Involving students in the appraisal of rubrics for performance-based assessment in Foreign Languages By Dott. Rita Balestrini

Context

In 2016, in the Department of Modern Languages and European Studies (DMLES), it was decided that the marking schemes used to assess writing and speaking skills needed to be revised and standardised in order to ensure transparency and consistency of evaluation across different languages and levels. A number of colleagues teaching language modules had a preliminary meeting to discuss what changes had to be made, what criteria to include in the new rubrics and whether the new marking schemes would apply to all levels. While addressing these questions, I developed a project with the support of the Teaching and Learning Development Fund. The project, now in its final stage, aims to enhance the process of assessing writing and speaking skills across the languages taught in the department. It intends to make assessment more transparent, understandable and useful for students; foster their active participation in the process; and increase their uptake of feedback.

The first stage of the project involved:

a literature review on the use of standard-based assessment, assessment rubrics and exemplars in higher education;
the organization of three focus groups, one for each year of study;
the development of a questionnaire, in collaboration with three students, based on the initial findings from the focus groups;
the collection of exemplars of written and oral work to be piloted for one Beginners language module.

I had a few opportunities to disseminate some key ideas emerged from the literature review – School of Literature and Languages’ assessment and feedback away day, CQSD showcase and autumn meeting of the Language Teaching Community of Practice. Having only touched upon the focus groups at the CQSD showcase, I will describe here how they were organised, run and analysed and will summarise some of the insights gained.

Organising and running the focus groups

Focus groups are a method of qualitative research that has become increasingly popular and is often used to inform policies and improve the provision of services. However, the data generated by a focus group are not generalisable to a population group as a whole (Barbour, 2007; Howitt, 2016).

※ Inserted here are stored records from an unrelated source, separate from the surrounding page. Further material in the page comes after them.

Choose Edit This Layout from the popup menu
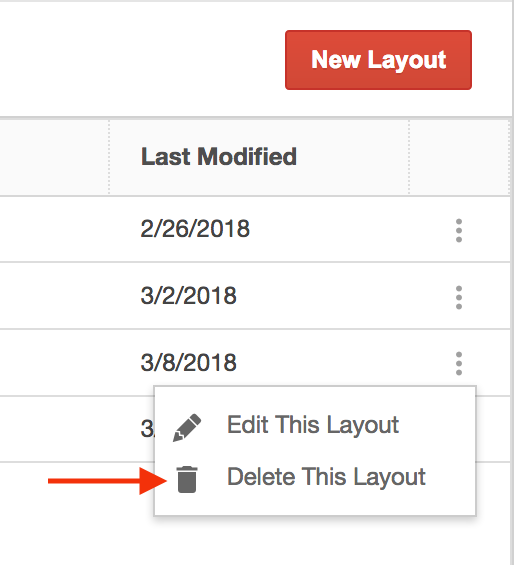The image size is (514, 565). coord(315,426)
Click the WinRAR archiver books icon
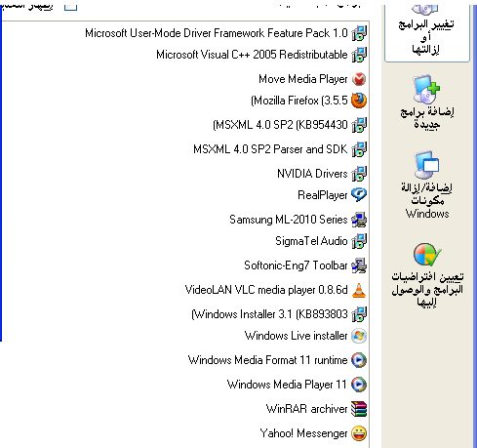 (x=359, y=409)
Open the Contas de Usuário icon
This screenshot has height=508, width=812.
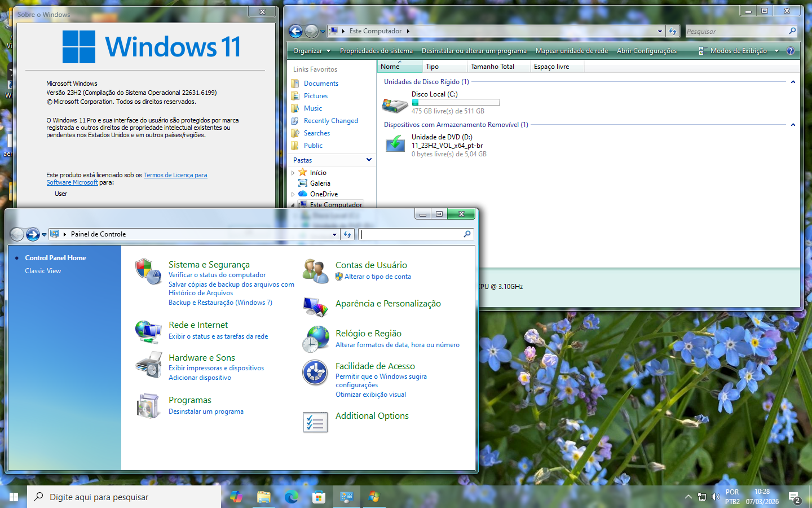315,271
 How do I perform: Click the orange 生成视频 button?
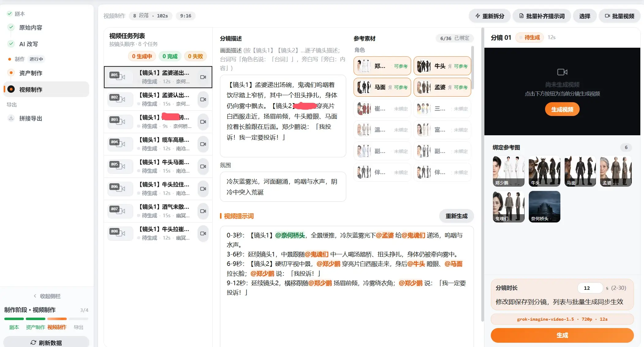pos(562,109)
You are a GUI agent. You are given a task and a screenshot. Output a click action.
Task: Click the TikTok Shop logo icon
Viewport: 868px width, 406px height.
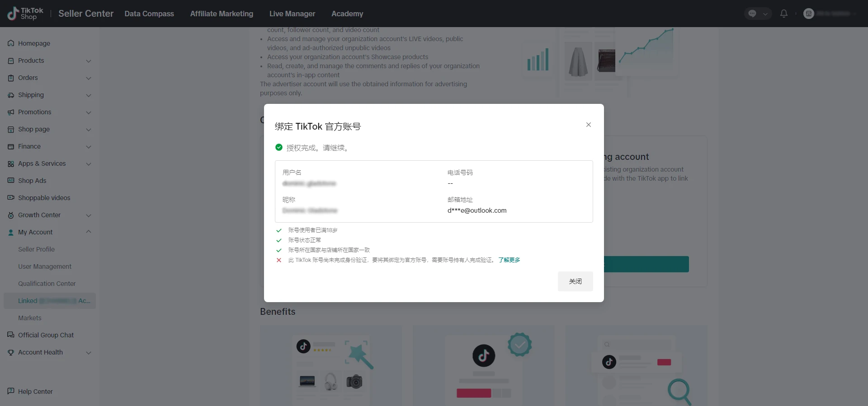tap(13, 14)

After attending the People Development session on ‘Conducting Focus groups’, I realised that the logistics of their organization, the transcription of the discussion and the analysis of the data they generate require a considerable amount of time and detailed planning . Nonetheless, I decided to use them to gain insights into students’ perspectives on the assessment process and into their understanding of marking criteria.

The recruitment of participants was not a quick task. It involved sending several emails to students studying at least one language in the department and visiting classrooms to advertise the project. In the end, I managed to recruit twenty-two volunteers: eight for Part I, six for Part II and eight for Part III. I obtained their consent to record the discussions and use the data generated by the analysis. As a ‘thank you’ for participating, students received a £10 Amazon voucher.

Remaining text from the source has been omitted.